═════ 本文 ═════

入所施設に勤めているということの利点を実感した。
利用者さんたちは、私たちの目の届くところにいるのだ。無理矢理にでも、コンタクトを取ることができる。
ゴミ屋敷に捜索に出かけなければならないほどの重労働はない。
支援職のバーンアウトについても書かれてあった。
現場の視点も手に入れた私は、うがった見方ではなく、興味深く読めるようになっていた。
私はそもそもバーンしていないので、バーンアウトの危険性はないように思った。
それから、安野光雅の『君は大丈夫か ZEROより愛をこめて』。
吉野源三郎の『君たちはどう生きるか』のオマージュである。
何度読んでも、素晴らしいなと思う。
もっと文学や人生を学びたいなと思える。
子どもたちに1冊だけ本を勧めるとするなら、この本を選ぶかもしれない。
安野光雅も、ベイトソンと同じようなところに到達しているように思う。
地と図。情報。言葉としては使われていないが、プレローマとクレアトゥーラの2つの世界についても。
好みの問題なのだろうと片隅に追いやっていたけれど
あらためて、人が生きるためには本が必要だと思った。
本を読むためには字が読めなければならない。
本を読むためには文が読めなければならない。
本を読むためには文脈が読めなければならない。
本から学ぶためには自分の人生を生きなければならない。
そうやって人間らしく生きていくためには、
インスタント食品とスナック菓子とジュースとテレビとゲームとSNSだけで構成されている生活ではいけないと私は思う。

═════ 与えられた情報 ═════

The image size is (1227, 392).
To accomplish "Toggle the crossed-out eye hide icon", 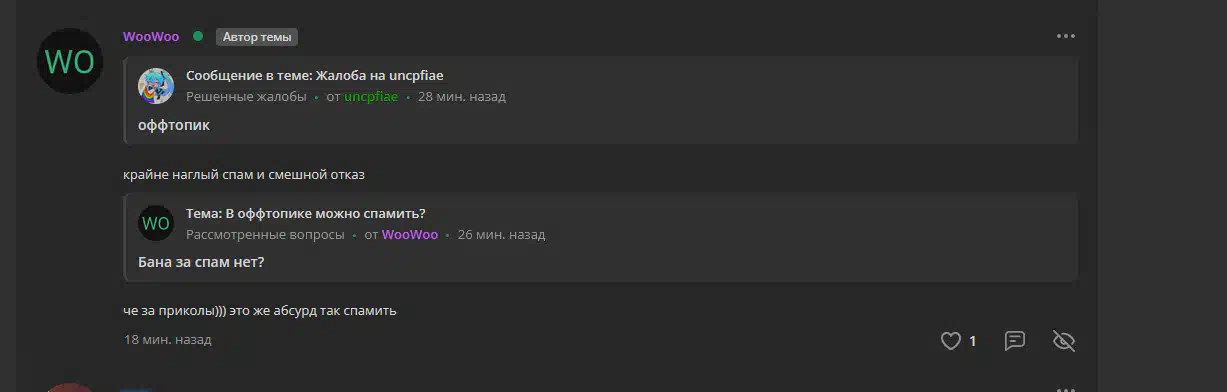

═════
═════ 与えられた情報 ═════

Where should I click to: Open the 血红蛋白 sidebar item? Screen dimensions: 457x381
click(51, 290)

═════

▶ _作業指示_:
#1 本文で「だけで構成されている生活」の中身として並べられているものを、すべて挙げてください。
#2 本文のうち、「何度読んでも、素晴らしいなと思う。」で始まり「ーラの2つの世界についても。」まで続く部分を、一字も変えずに書き写しなさい。

▶ _各問の解答_:
#1 インスタント食品、スナック菓子、ジュース、テレビ、ゲーム、SNS

#2
何度読んでも、素晴らしいなと思う。
もっと文学や人生を学びたいなと思える。
子どもたちに1冊だけ本を勧めるとするなら、この本を選ぶかもしれない。
安野光雅も、ベイトソンと同じようなところに到達しているように思う。
地と図。情報。言葉としては使われていないが、プレローマとクレアトゥーラの2つの世界についても。